Congress is getting things passed, I mean, bankruptcy reform and class action tort reform and stuff like that.
FRED BARNES, HOST: Yes.
KONDRACKE: But on the other hand, so far, and I emphasize so far the, the Republicans in the Senate are losing the PR war on the so-called nuclear option to keep the Democrats from filibustering on judicial nominations. And Bill Frist (search), the Senate, the Senate majority leader, admitted as much this week. Watch.
(BEGIN VIDEO CLIP)
U.S. SENATOR BILL FRIST (R-TN), MAJORITY LEADER: I do feel that we need to do a better job at this juncture in getting information out to all of you, because all of you are covering, you know, appropriately so, what they are saying, while I’m sitting here trying to work across the aisle. Our voice is being lost.
(END VIDEO CLIP)
KONDRACKE: Yes, he hired the former Republican national chairman, Ed Gillespie (search), to help out with the PR campaign.
Secondly, Tom DeLay, your hero, is definitely on the defensive, and I’d say that he is one major disclosure away from being in real trouble. Now, that major disclosure hasn’t come.
BARNES: That would be the first major disclosure.
KONDRACKE: Right, but if it happens, then he’s in trouble. If it doesn’t, then I think he’s safe.
Thirdly, Bush is not winning the battle to convince the public on Social Security reform.

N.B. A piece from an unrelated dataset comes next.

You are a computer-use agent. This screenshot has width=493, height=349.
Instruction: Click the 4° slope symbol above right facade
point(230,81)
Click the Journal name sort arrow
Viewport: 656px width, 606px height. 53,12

And fourth, in spite of pretty — a generally very good economy, phenomenally good news in Iraq and other places in the world, the president’s poll numbers are not very good, 47 percent approval rating in the Real Clear Politics average.
Now, before you get after me and say that I’m gloom-and-dooming it here.
BARNES: Well, you are.
KONDRACKE: I’m saying this at the moment; the president is behind the curve.
KONDRACKE: At the moment.
BARNES: Mort, you know the word that just is leaping out from me?
KONDRACKE: Yes. What?
BARNES: You know what it is? Typical Washington press corps analysis.

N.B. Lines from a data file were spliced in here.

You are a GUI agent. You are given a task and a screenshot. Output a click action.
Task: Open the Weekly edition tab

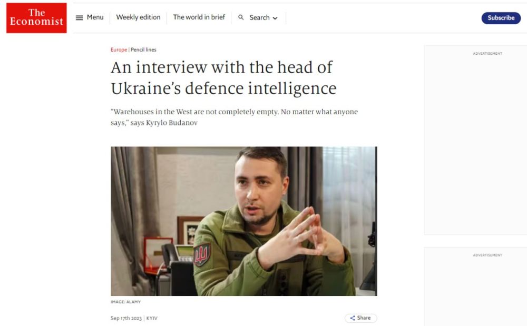tap(138, 17)
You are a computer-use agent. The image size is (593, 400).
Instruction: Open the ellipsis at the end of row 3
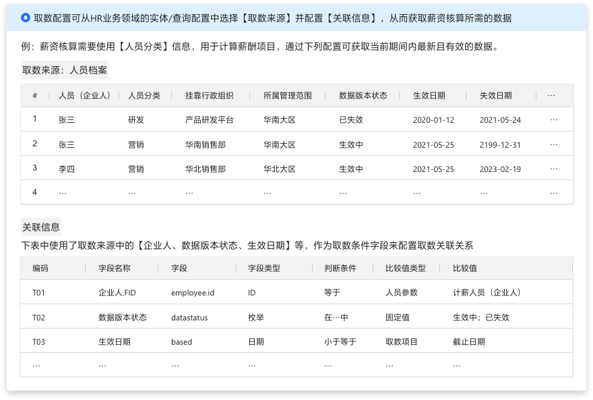pyautogui.click(x=554, y=169)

And I don’t know how you didn’t use the word "quagmire." I could see it was — it was on the tip of your tongue...
But look, you know, but that is, you know, it’s about the third inning of a ball game, and you’re ready to declare the game practically over.
BARNES: Yes, you are.
KONDRACKE: No, no.
BARNES: You know, you say so far and all. But it’s practically over.
You know, remember this during Iraq? Now, you were great on Iraq. I mean, you stuck all the way.
KONDRACKE: Thank you.
BARNES: But, you remember halfway through the three-week war, and all these people, Oh, it’s over, it’s a quagmire, and so on? In the postwar period in Iraq, Oh, it’s falling apart now, the terrorists are going to take over. And, of course, none of that happened.
Now Bush and Republicans, they’re failing across the board practically, the way you described it. You know, and they’re afraid to do the nuclear option and so on, or they’re losing on it. I don’t think they are losing on it.
You know who fears the nuclear option, which would, of course, remove the right to filibuster in the case of the nomination of a judge, a federal judge? It’s Democrats who fear it. Harry Reid (search), when he was at the bipartisan breakfast at the White House, threatened the president and said, This will come back and haunt you. You’re the one who’ll be hurt by this.
Uh-uh. It’ll be Democrats who will be hurt, because they’re the ones who are threatening to shut down the Senate or slow down the business there. And, and that’s not going to help them. They use all these specious arguments, you know, the Senate’s the cooling saucer. You know where that comes from?
KONDRACKE: George Washington.
BARNES: George Washington. He was talking about, as opposed to the House. Well, of course, the House doesn’t even have a role in judicial nominations. Then this bit about checks and balances, that’s between the branches of government, not between the Republicans and Democrats in the Senate. You know, elections decide that. So it’s a lot of specious arguments we hear from the Democrats.
Tom DeLay, I think he’s going to be around Washington a lot longer than you or I are, probably. He’ll be here as, in some post, and Social Security, the House and the Senate, they haven’t even started their hearings yet. They’re going to have them in the markup bill.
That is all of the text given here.